Поняв, что дама окончательно поверила неожиданной гостье, я ощутила порыв вдохновения и принялась бодро фантазировать:
– Сейчас я задумала цикл о старых московских жилых домах, о тех людях, которые ютятся в них всю свою жизнь…
– Правильно, – перебила меня Варвара Михайловна, – нас, коренных москвичей.., кстати, ангел мой, вы сами откуда будете?
– Я родилась в столице, – улыбнулась я, – младенчество провела на улице Кирова, нынешней Мясницкой, потом папе дали квартиру, и мы уехали в другой район. Но момент переезда я помню смутно, была слишком мала, единственное, что зацепила память: неподалеку от отчего дома была булошная, а там…
– Господи, – всплеснула руками Варвара Михайловна, – сразу видно, что вы, как и я, коренная москвичка, булошная, молошная, так говорят лишь те, чье детство прошло в пределах Садового кольца. Право, приятно встретиться с вами, нас осталось мало, всего ничего, вымирающая прослойка истинных москвичей, не тех, чьи родители перебрались сюда из деревни после войны, а тех, чьи прадеды возводили город. Вы, милая, из какой семьи?
– Мама была оперной певицей, бабушка тоже, – сообщила я чистую правду, – но в нашем роду аристократов нет, прапрабабка была крепостной у Шереметевых, правда, актрисой домашнего театра, очевидно, музыкальные способности передавались генетически, я сама окончила консерваторию по классу арфы, но, увы, карьера не сложилась, вот я и посвятила себя журналистике.
Варвара Михайловна закатила глаза.
– Ах, кажется, тысяча восемьсот шестьдесят первый год был давно, ан нет, всего ничего прошло.
Кстати, о крепостном праве, мой супруг, вечная ему память, царствие небесное, был профессором МГУ, историю преподавал. Как-то раз попались ему студенты – совершенные оболтусы, на лекции не ходили, семинары прогуляли, но на экзамен явились. Петр Петрович мой, добрейшей души человек, решил лентяев не корить, да и какой толк? Ну поставит он им «два», так они снова заявятся на пересдачу, вот и надумал профессор задать недорослям самый простой вопрос, чтобы ответили живенько и восвояси убирались!
Преподаватель посадил Митрофанушек и велел:
– Ну-ка, драгоценные студиозусы, хочется мне спросить вас о крепостном праве, пару слов всего, подготовьтесь и выходите.
После этой фразы Петр Петрович сел на стул и тщательно прикрылся газетой, преподаватель наивно надеялся, что лентяи приготовили шпаргалки или, по крайней мере, принесли учебники, откуда можно почерпнуть ответ на вопрос.

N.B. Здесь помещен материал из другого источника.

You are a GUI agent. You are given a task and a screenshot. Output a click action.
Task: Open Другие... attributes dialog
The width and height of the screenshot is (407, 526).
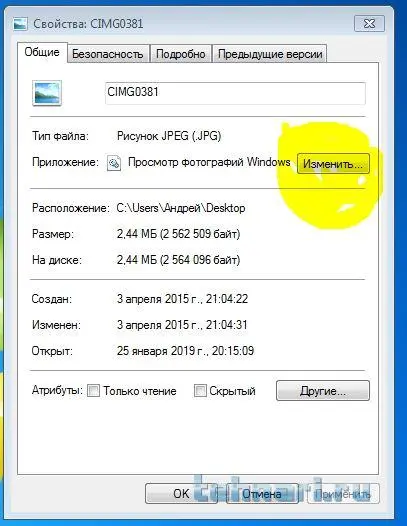click(323, 390)
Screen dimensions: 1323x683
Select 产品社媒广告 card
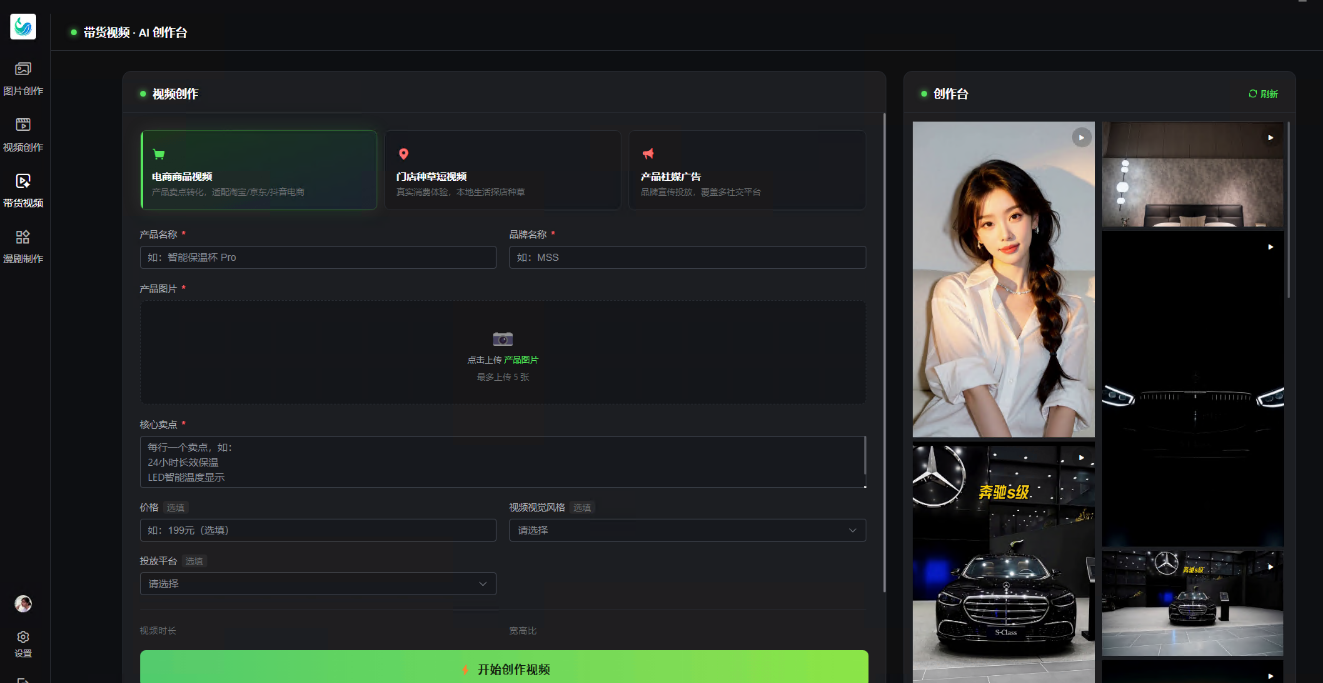[748, 170]
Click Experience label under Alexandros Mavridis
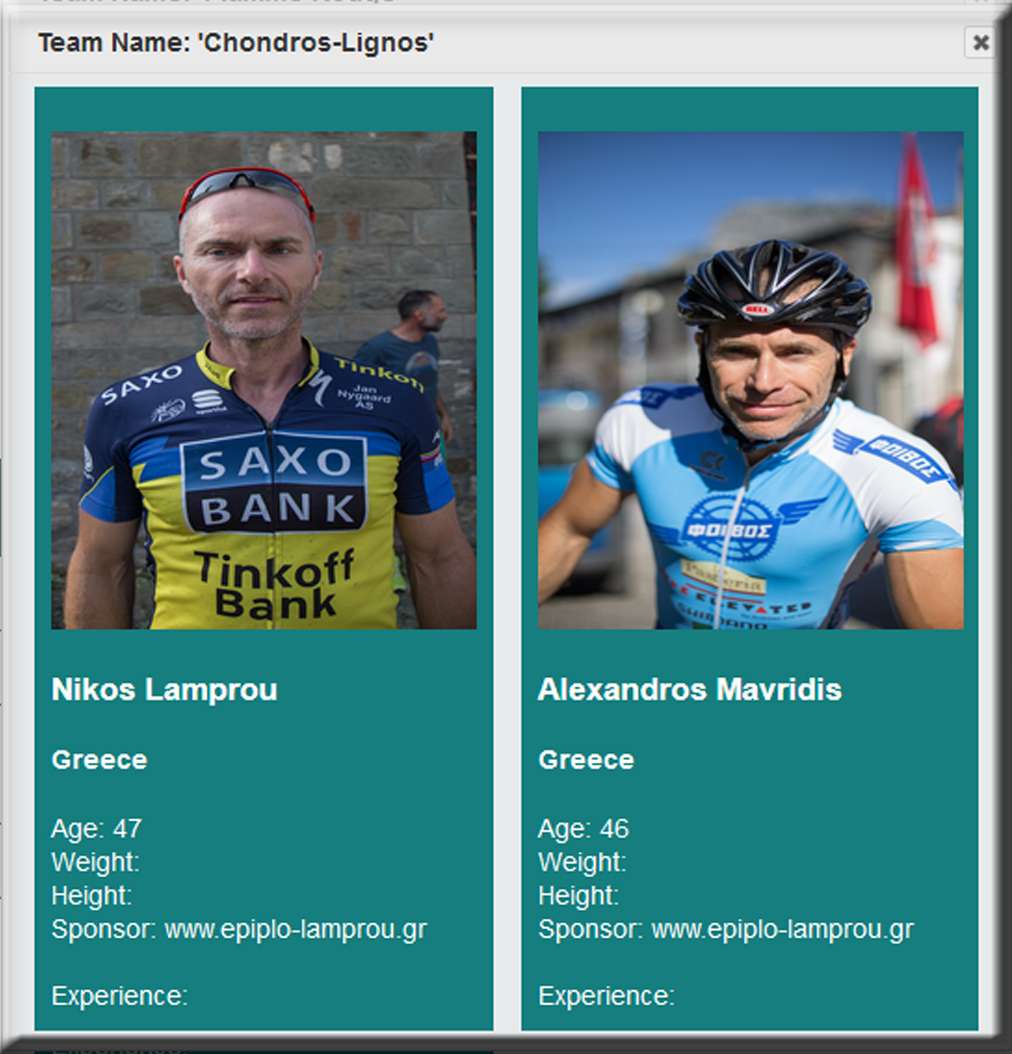1012x1054 pixels. [606, 996]
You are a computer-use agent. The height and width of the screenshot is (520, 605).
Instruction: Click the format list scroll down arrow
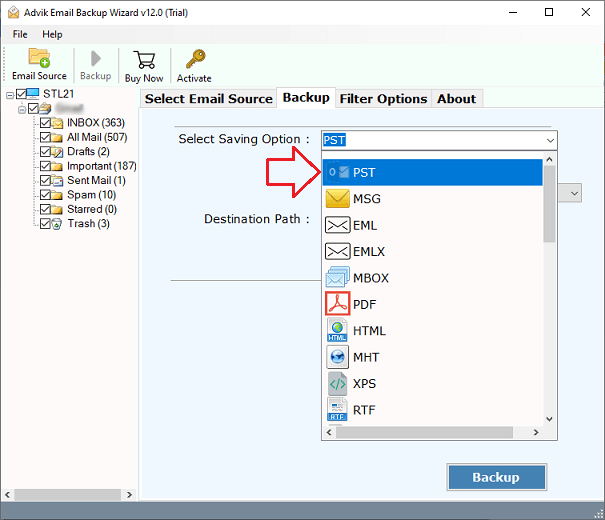[x=549, y=420]
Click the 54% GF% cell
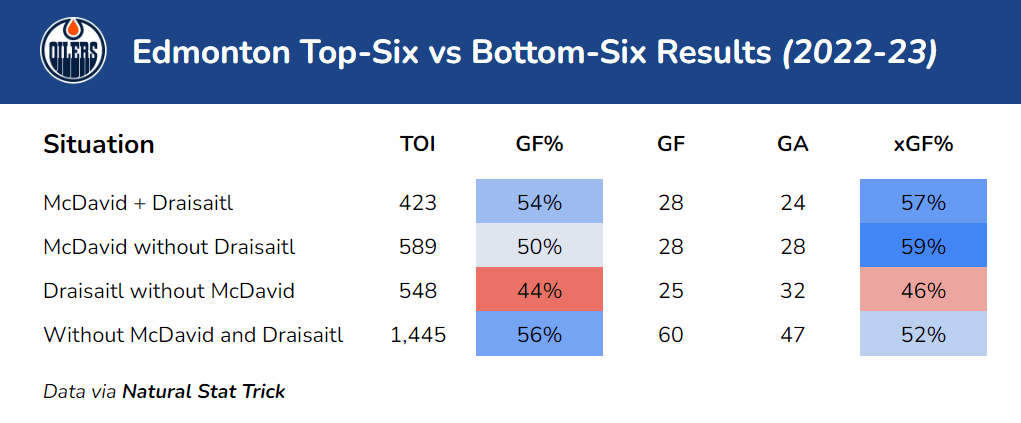 539,203
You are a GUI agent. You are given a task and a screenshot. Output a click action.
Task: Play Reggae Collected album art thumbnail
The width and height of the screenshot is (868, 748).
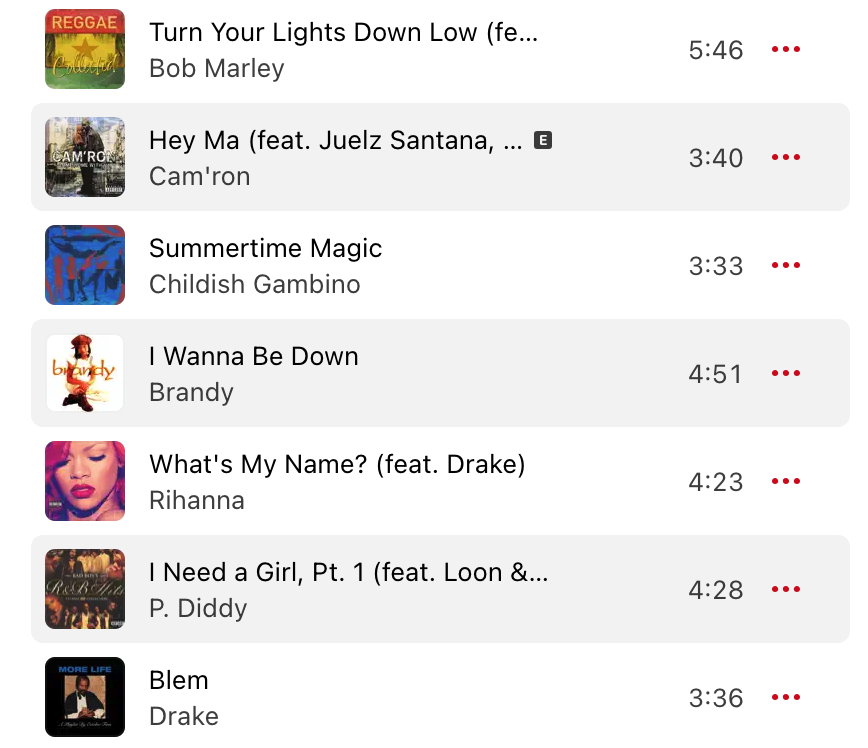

В аудитории воцарилась напряженная тишина, потом послышался тихий шорох и осторожный шепоток самого главного прогульщика:
– Тань, когда у нас отменили крепостное право?
– Отвянь, Костя.
– Ну скажи!
– В шестьдесят первом году.
Повисло молчание, которое снова нарушил голос Кости:
– Тань, а Тань!
– Ну?
– А че раньше случилось: Гагарин в космос полетел или крепостных отпустили?
Газета выпала из рук Петра Петровича, он захохотал, поставил всем митрофанам «отлично», а потом долгие годы вспоминал Костю и качал головой:
– Экий молодец, год и впрямь шестьдесят первый, только он век перепутал.